One detail worth a second look: **RustDuck**'s busiest delivery address, `176.65.139[.]204`, sits in the same small block of addresses as the server behind a separate ADB-targeting **DDoS** botnet reported in spring 2026. That could be a coincidence or shared bulletproof hosting, and **XLab** does not link the two, but the overlap is the kind of thing worth checking.
## What to Do
There is no patch for **RustDuck** itself, because it is malware, not a single bug. Defense means closing the doors it walks through:
* **Get remote-management interfaces off the public internet.** Turn off **Android Debug Bridge**, **Telnet**, and **SSH** where they are not needed, and never leave them reachable with default passwords.

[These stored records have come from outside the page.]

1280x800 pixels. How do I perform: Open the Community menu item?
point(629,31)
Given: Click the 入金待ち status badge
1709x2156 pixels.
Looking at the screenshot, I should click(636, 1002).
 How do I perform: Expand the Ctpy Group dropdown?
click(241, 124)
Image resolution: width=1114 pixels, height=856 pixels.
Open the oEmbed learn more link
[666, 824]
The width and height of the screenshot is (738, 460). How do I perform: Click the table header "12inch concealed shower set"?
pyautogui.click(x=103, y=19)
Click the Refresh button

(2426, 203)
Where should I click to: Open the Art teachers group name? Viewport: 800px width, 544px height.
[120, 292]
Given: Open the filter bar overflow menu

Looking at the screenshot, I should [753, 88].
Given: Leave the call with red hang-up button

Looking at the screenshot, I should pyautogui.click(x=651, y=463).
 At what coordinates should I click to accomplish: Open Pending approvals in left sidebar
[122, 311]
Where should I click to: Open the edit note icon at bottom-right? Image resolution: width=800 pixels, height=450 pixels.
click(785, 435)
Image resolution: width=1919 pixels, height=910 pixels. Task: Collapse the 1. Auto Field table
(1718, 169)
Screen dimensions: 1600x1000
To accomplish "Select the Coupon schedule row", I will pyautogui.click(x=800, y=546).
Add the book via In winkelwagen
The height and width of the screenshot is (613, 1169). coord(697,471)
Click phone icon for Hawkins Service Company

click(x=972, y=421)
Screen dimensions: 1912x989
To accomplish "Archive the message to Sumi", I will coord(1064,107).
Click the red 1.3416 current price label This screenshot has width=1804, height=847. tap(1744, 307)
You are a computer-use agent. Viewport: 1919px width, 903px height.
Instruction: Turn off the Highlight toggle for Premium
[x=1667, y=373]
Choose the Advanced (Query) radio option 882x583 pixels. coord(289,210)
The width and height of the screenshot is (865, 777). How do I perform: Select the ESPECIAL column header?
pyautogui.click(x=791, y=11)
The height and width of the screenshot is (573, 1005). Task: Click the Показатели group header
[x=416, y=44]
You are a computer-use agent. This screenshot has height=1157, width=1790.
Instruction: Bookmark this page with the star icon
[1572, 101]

* **Patch what you can, replace what you can't.** **CouchDB** has fixed releases to upgrade to, but some of these routers are past end-of-life. For the **D-Link DIR-823X**, **CISA**'s advice is to pull it from service rather than wait for a patch that isn't coming, and the **Totolink** maker never answered the disclosure. Unsupported gear has to be replaced, not fixed.
* **Block the known indicators.** **XLab**'s report lists the malware's file hashes, control domains, and source addresses; feed them into your monitoring.
**RustDuck** is a small botnet wearing the engineering of a serious one. Whether it grows into a real threat or fizzles out, the techniques it is testing β a **Rust** rewrite and a paranoid hide-from-researchers routine β are the parts other crews are most likely to borrow.